Travis, Irvin and I carried out a randomized controlled trial among 732 indigenous women with microfinance loans in Oaxaca, what we call the Oaxaca Hope Project. More details on this experiment are available in a previous blog post, but I will summarize them here. Our intervention was created within the framework of the EDCC paper, and builds upon classic work in positive psychology by Synder (1994) which breaks down aspirational hope into goals, agency, and pathways. As such, some film-school students from Sacramento State University created a documentary on the four most successful women involved in the community banks of Fuentes Libres, a faith-based nonprofit operating through the Evangelical Covenant Church (Iglesia Evangelica del Pacto) in Oaxaca.  We also created very snazzy looking refrigerator magnets which contained inspirational Bible verses on the importance of goals, agency, and pathways (e.g. I can do all things through Him who gives me strength.)  And on these refrigerator magnets, women penned in sales and savings goals for their micro-enterprise.  Program personnel carried out a year-long curriculum on the importance of goal setting, realization of talents and capabilities, and helping women to conceptualize pathways out of poverty (by altering product, sales location, approach with customers, etc.) but this intervention eschewed any kind of formal business training, where the focus was entirely on the development of women’s spiritual lives and socio-emotional skills.

What we found 12 months after the intervention was that aspirations among women in treated community banks were about one-sixth of a standard deviation higher than women in the control group and similarly was an index of business performance. Only some of our psychological and business measures were individually statistically significant, but every one of them was positive. Profits and sales were higher, but not significantly different for treated women. Most of the impact on the business performance index related to new employees, where there were small but significant gains in employees for women in the treated groups and zero in the control groups.  And among treated women, there were much higher plans for new employees in the future.

We are obviously still at work here, but there are a few central themes that stand out to me from our research so far. First, internal constraints matter, and probably matter more than mainstream development economics ever thought they did, although certainly more research needs to be done to verify this claim. Second, some of the most effective interventions that help alleviate internal constraints may be very inexpensive, such as goalsetting. However, the most effective interventions are more expensive because they involve the long-term nurture of individuals.  And these are probably more effective when carried out with children. For example, the Compassion results on children are stronger than our results on adult women.  The FII intervention is stronger on teenagers than on adult entrepreneurs.  With adults, old patterns of thinking die hard. With children, there are no old patterns of thinking.

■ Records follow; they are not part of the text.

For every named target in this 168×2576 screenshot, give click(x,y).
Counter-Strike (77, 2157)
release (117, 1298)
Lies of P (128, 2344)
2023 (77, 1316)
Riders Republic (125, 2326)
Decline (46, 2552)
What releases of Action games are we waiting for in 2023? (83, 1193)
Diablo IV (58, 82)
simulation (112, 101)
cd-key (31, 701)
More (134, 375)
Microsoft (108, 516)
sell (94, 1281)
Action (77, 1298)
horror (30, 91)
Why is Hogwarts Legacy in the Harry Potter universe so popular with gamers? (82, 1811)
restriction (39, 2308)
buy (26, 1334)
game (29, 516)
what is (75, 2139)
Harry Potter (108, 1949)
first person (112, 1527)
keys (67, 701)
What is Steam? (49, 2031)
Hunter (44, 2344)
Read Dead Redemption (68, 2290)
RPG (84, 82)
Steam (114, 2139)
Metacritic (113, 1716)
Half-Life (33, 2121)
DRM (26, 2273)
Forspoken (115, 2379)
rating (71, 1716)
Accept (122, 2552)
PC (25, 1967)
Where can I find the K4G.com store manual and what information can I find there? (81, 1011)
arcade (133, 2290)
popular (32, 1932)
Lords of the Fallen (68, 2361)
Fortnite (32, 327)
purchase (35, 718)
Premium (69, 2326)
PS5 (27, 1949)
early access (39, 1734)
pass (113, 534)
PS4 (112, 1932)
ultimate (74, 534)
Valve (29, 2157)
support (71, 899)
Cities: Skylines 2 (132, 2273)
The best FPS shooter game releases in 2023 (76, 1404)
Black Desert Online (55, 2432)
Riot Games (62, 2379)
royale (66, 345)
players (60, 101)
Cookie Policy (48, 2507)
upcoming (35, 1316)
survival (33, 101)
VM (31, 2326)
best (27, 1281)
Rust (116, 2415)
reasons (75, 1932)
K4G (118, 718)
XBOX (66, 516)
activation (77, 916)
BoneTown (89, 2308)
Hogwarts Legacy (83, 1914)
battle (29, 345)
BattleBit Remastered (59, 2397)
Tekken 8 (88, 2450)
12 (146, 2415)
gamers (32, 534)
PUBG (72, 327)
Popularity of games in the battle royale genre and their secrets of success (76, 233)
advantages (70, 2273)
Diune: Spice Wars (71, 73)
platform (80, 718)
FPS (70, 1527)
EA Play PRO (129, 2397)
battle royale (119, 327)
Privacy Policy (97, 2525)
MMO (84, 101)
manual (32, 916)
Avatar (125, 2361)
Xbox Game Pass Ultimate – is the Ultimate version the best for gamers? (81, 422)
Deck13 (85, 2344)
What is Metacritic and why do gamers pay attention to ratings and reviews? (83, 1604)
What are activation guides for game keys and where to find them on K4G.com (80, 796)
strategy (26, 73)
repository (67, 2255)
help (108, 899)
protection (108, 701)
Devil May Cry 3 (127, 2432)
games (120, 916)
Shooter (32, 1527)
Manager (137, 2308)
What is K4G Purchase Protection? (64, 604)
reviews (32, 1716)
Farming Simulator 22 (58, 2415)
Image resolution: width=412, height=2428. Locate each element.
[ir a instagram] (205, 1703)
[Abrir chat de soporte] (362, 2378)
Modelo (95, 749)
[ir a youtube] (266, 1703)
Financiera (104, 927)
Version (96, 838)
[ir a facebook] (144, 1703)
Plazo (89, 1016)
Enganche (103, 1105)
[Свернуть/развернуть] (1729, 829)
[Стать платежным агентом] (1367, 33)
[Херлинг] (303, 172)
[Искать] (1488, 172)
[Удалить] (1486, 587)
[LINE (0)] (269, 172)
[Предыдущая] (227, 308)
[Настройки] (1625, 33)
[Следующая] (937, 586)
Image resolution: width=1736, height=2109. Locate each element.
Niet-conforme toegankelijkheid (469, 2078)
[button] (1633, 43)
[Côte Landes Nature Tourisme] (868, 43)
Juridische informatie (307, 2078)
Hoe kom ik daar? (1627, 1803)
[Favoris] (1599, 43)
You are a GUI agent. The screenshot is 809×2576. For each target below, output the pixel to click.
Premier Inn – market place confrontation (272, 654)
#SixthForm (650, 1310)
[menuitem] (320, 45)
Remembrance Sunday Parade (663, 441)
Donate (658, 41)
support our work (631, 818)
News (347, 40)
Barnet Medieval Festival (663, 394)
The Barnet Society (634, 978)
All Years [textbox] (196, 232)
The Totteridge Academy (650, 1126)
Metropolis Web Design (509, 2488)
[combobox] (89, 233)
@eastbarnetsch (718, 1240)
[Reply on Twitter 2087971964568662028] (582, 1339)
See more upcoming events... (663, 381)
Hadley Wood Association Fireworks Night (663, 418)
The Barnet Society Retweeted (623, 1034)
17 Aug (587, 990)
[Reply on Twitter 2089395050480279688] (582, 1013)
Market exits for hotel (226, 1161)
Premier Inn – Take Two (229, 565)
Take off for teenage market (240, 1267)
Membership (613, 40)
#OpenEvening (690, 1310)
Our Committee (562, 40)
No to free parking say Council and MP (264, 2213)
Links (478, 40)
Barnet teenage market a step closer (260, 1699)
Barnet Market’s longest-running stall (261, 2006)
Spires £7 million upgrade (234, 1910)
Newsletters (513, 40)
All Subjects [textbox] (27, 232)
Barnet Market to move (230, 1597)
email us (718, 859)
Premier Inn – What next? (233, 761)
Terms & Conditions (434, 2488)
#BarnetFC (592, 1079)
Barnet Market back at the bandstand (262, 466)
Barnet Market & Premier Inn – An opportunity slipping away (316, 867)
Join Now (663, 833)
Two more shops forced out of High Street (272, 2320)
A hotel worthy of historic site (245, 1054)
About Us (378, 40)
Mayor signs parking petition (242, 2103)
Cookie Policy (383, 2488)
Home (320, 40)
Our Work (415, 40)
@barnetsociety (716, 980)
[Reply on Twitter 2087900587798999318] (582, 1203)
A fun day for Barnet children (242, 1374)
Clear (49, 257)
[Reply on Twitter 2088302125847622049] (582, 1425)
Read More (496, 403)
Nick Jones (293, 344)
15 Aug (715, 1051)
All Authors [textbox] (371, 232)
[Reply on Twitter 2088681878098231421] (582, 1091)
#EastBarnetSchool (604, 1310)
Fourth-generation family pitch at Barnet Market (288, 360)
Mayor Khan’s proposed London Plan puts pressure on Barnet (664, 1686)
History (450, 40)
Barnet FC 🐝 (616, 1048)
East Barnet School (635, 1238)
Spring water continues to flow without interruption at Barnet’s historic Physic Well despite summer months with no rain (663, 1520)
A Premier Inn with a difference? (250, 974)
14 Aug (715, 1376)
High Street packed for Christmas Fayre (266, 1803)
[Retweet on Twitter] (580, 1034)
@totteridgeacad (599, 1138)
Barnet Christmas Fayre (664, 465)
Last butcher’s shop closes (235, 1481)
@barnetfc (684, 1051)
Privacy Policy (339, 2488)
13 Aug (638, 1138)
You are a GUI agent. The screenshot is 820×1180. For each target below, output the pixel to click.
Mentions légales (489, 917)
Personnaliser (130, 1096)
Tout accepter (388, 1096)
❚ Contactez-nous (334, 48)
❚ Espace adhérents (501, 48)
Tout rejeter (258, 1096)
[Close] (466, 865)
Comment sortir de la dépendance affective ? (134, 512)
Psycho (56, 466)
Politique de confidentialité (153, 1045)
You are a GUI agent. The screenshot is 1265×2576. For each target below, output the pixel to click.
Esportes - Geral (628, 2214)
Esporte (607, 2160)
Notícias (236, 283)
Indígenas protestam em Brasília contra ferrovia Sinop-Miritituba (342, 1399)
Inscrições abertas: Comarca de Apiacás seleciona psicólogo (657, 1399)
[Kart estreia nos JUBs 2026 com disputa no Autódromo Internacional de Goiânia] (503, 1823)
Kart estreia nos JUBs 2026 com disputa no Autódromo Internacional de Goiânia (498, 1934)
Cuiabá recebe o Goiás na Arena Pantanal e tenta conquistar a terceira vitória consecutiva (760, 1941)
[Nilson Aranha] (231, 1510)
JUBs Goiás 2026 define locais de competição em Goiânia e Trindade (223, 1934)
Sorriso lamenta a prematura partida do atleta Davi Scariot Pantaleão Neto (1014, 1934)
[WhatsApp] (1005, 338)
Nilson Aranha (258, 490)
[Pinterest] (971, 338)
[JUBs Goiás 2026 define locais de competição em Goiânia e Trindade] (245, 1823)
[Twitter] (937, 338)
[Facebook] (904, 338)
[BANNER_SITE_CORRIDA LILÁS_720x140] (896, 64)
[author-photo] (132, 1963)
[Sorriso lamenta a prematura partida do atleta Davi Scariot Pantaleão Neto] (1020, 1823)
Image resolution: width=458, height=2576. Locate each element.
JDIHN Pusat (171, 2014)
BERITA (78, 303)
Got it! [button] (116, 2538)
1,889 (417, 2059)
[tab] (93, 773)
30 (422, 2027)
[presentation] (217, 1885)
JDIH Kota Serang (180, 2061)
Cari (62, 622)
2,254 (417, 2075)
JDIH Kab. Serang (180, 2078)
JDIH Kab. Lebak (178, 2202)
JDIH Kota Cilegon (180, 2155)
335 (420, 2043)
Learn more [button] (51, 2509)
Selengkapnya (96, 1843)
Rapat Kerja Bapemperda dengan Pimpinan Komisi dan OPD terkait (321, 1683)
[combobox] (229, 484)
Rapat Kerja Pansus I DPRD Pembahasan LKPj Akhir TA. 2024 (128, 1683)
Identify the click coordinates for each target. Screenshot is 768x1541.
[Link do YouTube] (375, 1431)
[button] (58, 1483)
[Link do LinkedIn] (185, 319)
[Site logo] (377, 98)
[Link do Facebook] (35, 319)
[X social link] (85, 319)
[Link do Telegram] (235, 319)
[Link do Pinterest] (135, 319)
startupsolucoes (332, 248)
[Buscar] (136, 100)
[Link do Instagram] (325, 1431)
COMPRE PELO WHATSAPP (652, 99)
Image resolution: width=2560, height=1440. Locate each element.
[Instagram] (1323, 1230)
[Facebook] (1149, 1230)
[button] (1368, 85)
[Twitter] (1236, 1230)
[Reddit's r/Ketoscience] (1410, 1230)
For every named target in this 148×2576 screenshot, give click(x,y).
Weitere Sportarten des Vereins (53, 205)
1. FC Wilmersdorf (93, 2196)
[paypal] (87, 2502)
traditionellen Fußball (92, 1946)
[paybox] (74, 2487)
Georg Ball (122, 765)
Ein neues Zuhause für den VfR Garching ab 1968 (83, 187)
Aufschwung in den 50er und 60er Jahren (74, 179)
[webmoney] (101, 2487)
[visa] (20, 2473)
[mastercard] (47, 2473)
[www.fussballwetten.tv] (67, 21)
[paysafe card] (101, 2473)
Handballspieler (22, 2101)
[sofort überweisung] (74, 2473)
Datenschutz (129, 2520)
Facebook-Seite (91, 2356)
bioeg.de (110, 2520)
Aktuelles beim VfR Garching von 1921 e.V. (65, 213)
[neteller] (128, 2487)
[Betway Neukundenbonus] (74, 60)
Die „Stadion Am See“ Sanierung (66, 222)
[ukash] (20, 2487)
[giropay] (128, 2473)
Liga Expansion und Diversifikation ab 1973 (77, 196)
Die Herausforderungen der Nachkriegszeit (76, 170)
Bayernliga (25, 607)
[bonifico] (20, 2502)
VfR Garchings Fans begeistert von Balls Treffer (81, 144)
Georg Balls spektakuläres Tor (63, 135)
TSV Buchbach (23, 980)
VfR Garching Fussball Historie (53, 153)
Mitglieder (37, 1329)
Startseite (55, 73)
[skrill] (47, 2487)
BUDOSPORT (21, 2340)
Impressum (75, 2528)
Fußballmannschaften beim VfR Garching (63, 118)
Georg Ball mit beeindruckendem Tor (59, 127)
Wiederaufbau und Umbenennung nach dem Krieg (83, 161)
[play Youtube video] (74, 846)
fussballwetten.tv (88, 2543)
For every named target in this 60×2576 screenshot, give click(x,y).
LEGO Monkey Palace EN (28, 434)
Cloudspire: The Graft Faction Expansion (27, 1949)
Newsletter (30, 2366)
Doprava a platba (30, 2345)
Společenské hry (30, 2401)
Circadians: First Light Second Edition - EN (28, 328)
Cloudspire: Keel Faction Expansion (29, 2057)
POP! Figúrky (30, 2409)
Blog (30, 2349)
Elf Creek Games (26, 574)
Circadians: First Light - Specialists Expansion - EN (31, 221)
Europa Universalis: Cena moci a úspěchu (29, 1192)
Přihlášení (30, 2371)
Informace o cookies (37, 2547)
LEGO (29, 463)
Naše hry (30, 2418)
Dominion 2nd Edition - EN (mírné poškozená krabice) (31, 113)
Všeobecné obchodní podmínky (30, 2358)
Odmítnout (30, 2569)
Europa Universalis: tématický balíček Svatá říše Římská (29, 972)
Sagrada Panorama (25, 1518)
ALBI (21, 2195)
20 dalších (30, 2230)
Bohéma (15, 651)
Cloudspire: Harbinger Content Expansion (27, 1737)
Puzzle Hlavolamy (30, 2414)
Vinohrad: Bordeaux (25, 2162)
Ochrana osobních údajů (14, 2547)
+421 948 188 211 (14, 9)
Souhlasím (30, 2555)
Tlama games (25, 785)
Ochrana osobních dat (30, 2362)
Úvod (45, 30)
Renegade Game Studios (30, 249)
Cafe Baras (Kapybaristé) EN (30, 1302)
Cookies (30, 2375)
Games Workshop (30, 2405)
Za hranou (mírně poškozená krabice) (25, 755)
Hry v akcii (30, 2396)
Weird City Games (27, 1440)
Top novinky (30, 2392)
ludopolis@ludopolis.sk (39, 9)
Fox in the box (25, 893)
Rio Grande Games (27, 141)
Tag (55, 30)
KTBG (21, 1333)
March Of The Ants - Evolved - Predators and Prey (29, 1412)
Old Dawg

Finally, the integrated, holistic model of human development is not just some pleasant-sounding, wishy-washy approach adopted by faith-based NGOs. Integrated development has teeth to it, to the extent that both faith-based and secular practitioners simultaneously addressing internal and external constraints are showing impacts are in many cases realizing impacts that are significantly greater than interventions focused on external constraints alone. I would love to see more productive collaborations between NGOs who are implementing, or who would like to implement, holistic, integrated development approaches and academics who would like to rigorously evaluate them.